Per interpretare le puntate è stato scelto infatti un insieme di attori di grande esperienza, cinematografica e televisiva, che fosse in grado di sostenere una sceneggiatura che esplori in modo attento e dettagliato i vari elementi che compongono un giallo contemporaneo con protagonisti personaggi costruiti per essere credibili in un contesto dalle caratteristiche ben definite.

Due casi inaspettatamente legati

L'ispettore Terry English (Taye Diggs) è un detective della sezione omicidi che cerca di trovare conforto nella vita professionale per affrontare il dolore causato dalla malattia terminale della sua amata moglie. La collega di Terry è l'ispettore Hildy Mulligan (Kathleen Robertson): una madre single dal carattere determinato.
Un uomo viene ucciso con un colpo di pistola nel distretto di Tenderloin. Tra gli indizi a disposizione degli agenti c'è un'e-mail indirizzata a Erich Blunt (Tom Felton), un prodigio del mondo della Silicon Valley, che sembra avere un legame personale con la vittima. I detective scoprono che il giovane è infatti il figlio biologico dell'uomo e individuano un possibile sospetto in Chris Walton (Charles Baker): uno spacciatore con molti precedenti e si trovava nei pressi della scena del crimine e potrebbe essere stato assunto da Blunt.
Erich sembra destinato a diventare uno degli indiziati anche a causa di inaspettate svolte che coinvolgono un'assistente di volo con cui ha avuto una relazione.
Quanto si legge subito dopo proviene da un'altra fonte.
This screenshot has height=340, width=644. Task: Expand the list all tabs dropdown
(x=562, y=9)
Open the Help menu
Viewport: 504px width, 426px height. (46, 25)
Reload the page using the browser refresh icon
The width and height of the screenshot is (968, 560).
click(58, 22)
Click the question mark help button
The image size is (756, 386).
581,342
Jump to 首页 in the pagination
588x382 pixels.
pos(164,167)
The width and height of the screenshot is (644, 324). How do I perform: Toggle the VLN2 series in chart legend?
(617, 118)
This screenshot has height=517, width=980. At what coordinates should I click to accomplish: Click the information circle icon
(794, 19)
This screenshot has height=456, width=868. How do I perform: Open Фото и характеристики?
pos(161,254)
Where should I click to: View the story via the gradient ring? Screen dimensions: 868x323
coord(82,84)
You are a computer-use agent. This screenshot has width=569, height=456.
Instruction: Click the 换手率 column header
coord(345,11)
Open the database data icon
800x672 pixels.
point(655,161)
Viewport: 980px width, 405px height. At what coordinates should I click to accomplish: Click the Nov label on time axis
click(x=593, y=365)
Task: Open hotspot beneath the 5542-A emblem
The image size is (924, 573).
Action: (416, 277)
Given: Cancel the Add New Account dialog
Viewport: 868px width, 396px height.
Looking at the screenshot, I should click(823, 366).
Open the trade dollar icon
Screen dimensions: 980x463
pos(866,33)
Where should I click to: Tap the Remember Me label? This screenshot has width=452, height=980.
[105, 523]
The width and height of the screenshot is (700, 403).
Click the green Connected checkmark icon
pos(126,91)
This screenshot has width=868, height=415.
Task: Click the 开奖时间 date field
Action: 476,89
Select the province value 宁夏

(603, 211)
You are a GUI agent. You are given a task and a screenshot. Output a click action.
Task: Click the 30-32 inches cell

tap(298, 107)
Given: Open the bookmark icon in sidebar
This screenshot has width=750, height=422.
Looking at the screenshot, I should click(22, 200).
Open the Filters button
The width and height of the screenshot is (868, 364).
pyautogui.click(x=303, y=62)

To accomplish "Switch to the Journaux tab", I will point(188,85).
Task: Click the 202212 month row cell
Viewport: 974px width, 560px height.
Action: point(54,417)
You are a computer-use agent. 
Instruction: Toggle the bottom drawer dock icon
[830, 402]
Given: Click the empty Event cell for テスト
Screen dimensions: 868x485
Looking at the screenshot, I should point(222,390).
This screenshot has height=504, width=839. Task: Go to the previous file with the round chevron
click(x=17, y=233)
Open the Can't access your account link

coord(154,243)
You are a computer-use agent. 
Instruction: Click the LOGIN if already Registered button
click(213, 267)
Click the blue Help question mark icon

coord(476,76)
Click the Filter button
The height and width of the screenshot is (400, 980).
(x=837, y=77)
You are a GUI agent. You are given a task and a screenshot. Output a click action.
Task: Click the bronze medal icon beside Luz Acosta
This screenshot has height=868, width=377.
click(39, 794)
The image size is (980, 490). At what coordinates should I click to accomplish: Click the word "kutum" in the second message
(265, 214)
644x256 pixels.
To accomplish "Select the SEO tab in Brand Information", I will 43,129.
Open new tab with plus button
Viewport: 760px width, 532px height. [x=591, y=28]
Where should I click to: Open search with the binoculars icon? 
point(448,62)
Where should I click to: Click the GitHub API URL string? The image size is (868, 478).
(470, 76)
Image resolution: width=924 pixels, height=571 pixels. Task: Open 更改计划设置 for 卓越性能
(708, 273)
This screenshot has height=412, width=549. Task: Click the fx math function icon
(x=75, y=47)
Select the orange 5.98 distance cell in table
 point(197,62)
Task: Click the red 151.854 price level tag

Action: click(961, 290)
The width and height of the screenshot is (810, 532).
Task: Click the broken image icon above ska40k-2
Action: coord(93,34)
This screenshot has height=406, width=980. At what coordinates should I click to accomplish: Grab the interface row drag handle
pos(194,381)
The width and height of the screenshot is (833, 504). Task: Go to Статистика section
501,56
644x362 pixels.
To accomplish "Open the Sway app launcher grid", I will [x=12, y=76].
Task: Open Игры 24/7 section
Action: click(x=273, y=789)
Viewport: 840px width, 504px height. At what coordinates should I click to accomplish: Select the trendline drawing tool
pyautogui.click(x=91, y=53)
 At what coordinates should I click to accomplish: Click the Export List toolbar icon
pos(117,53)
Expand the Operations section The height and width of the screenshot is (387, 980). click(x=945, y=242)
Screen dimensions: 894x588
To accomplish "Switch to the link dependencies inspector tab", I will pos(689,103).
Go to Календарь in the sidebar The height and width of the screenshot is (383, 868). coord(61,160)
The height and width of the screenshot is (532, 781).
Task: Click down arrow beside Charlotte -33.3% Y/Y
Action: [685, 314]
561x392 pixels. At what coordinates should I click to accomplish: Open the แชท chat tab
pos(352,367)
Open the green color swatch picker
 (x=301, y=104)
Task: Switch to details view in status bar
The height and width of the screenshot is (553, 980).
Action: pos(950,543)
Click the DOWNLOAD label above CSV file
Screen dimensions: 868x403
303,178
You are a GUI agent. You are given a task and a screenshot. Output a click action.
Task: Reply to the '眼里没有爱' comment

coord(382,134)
Un cast di esperienza a servizio della storia

L'idea di raccontare in dieci episodi le indagini relative a un unico caso non è una novità nel panorama seriale internazionale, soprattutto se pensiamo alla realtà europea.
La scelta è tuttavia meno comune nella programmazione statunitense dove i procedural sono così diffusi e presenti grazie al successo di audience ottenuti negli ultimi anni.
Steven Bochco prova a sfruttare questa struttura narrativa per costruire una storia coinvolgente che convinca gli spettatori a sintonizzarsi sulla tv via cavo settimana dopo settimana, per scoprire la soluzione del caso e gli sviluppi nella vita privata dei protagonisti.
Il pilot diretto da Thomas Schlamme e il numero limitato di puntate previste dal progetto creano delle ottime premesse. La qualità degli elementi tecnici e artistici è evidente fin dai primi minuti e l'atmosfera e le caratteristiche di ognuno dei personaggi sono introdotte in modo chiaro e soprattutto convincente. La prima puntata, infatti, trova un buon equilibrio tra il lavoro e la vita privata dei due protagonisti, facendo emergere molto bene anche i chiaroscuri del possibile colpevole.
Il ritmo del pilot, dopo una partenza piuttosto lenta e molto emotiva, inizia ad accelerare nella seconda parte, facendo intendere che i successivi saranno più sostenuti e ricchi di svolte, avendo già trascorso molto tempo nel presentare i punti di partenza della storia.
Murder in the first riesce tuttavia a distinguersi dalla concorrenza principalmente grazie alla qualità della sceneggiatura e alla bravura degli attori.
L'esperienza di Taye Diggs, Kathleen Robertson e Tom Felton è evidente e riesce a far allontanare i personaggi dal possibile rischio di offrire delle figure stereotipate monodimensionali.

Murder in the First - Stagione 1 Il nuovo progetto targato TNT non brilla per originalità ma riesce ad apparire, almeno al suo esordio, dotato di una propria personalità in grado di far raggiungere un ottimo livello alla serie. Murder in the first, con la sua struttura accativante e le performance attoriali solide, sembra poter mantenere le promesse fatte con un pilot soddisfacente ed emozionante.